A lot of people worry of course in coming to an auction that if you scratch your nose you’ll be mistaken for a bidder. A good auctioneer will say to the person if they’re worried about whether it’s bid or not, they will say, “Are you bidding?” Needless to say, they don’t say, “Are you scratching?”
BURT WOLF: The end of The Second World War was greeted with a huge demand for homes…a demand that was met with the introduction of the planned suburb.
NEWSREEL ANNOUNCER: And now lets go to Levittown. A modern garden community in Long Island New York. A community designed for modern living.
BURT WOLF: Millions of American families settled into gigantic housing developments. They got the home they were dreaming about but they also got a rather isolated and often boring environment.
Selling jewelry, encyclopedias, and cookware at home shopping parties had been around since the early 1930s. But when Tupperware took to the suburbs the business exploded. TRUST ME, IT’S YOU
BURT WOLF: A personal shopper is someone who does the shopping for another person or at the very least helps them shop. Department stores have been offering the service for years.

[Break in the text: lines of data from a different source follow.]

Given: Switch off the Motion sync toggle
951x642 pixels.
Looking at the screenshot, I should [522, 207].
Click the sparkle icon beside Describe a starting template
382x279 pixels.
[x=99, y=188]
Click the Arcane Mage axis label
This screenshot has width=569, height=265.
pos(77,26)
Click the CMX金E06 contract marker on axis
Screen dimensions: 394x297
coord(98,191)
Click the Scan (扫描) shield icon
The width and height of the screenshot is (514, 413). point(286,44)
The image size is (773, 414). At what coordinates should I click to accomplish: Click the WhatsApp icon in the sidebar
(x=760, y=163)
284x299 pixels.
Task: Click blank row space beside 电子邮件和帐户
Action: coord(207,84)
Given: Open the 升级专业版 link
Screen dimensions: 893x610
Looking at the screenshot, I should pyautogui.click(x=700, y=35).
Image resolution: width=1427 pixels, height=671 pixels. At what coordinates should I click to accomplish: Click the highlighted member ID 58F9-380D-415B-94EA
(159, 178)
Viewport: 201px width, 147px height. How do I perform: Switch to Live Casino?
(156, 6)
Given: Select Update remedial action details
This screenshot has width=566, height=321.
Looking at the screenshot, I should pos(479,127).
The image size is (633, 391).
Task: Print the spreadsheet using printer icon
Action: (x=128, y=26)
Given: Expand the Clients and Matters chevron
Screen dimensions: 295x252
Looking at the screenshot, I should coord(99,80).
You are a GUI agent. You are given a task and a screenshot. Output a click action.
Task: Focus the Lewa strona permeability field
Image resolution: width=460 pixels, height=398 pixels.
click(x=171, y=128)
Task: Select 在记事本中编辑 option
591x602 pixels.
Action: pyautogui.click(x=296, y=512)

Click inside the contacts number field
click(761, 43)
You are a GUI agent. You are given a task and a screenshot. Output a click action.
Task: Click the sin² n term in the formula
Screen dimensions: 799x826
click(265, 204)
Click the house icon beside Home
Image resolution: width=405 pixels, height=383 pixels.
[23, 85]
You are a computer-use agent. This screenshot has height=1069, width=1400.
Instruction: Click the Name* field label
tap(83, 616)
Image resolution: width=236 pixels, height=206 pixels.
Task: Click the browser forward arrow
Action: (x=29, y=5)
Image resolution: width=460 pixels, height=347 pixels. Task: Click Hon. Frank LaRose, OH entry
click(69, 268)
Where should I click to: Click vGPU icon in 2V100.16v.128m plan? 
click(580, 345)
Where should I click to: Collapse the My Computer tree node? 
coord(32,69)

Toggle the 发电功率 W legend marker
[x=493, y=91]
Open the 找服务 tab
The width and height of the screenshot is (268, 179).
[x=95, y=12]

But the hot thing these days is to have a fashion stylist -- someone who worries about every aspect of your appearance.
PHILLIP BLOCH ON CAMERA: So Natalia it’s great to meet you.
NATALIA WOLF (WOMAN SHOPPER) ON CAMERA: Hi Phillip, it’s wonderful to meet you.
PHILLIP BLOCH ON CAMERA: Thank you. So you have to think of me as your fashion doctor. I’m the Doctor Phil of Fashion.
BURT WOLF: Phillip Bloch has the ability to make other people look great. He is a stylist to some of the biggest names in Hollywood. In the 1990’s stylists worked backstage dressing models for photo shoots but Hollywood made them stars in their own right.
PHILLIP BLOCH ON CAMERA: Wow that Catherine Malandrino dress looks great. And it’s a halter see.
NATALIA WOLF ON CAMERA: My God, I never had thought.
PHILLIP BLOCH ON CAMERA: This is beautiful it’s really great I love the color. Wow that looks absolutely gorgeous. This is probably my favorite. I’m feeling like this might be the winner. A star is born.
BURT WOLF: Shopping is how we express our very complex relationship to stuff. On the simplest level we shop because we need things to survive. But the house you buy, the suit or dress you wear, and the car you drive, carry meanings that go way beyond their function. They help us say who we are and who we want to be. We are shaped and in turn shape the world around us through our shopping.
BURT WOLF ON CAMERA: We tend to trivialize shopping: “I shop therefore I am,” “I shop till I drop.” But in fact, knowing how to shop properly, how to get the most for your limited resources can be essential to your survival and the economic survival of your society.
For TRAVELS & TRADITIONS, I’m Burt Wolf.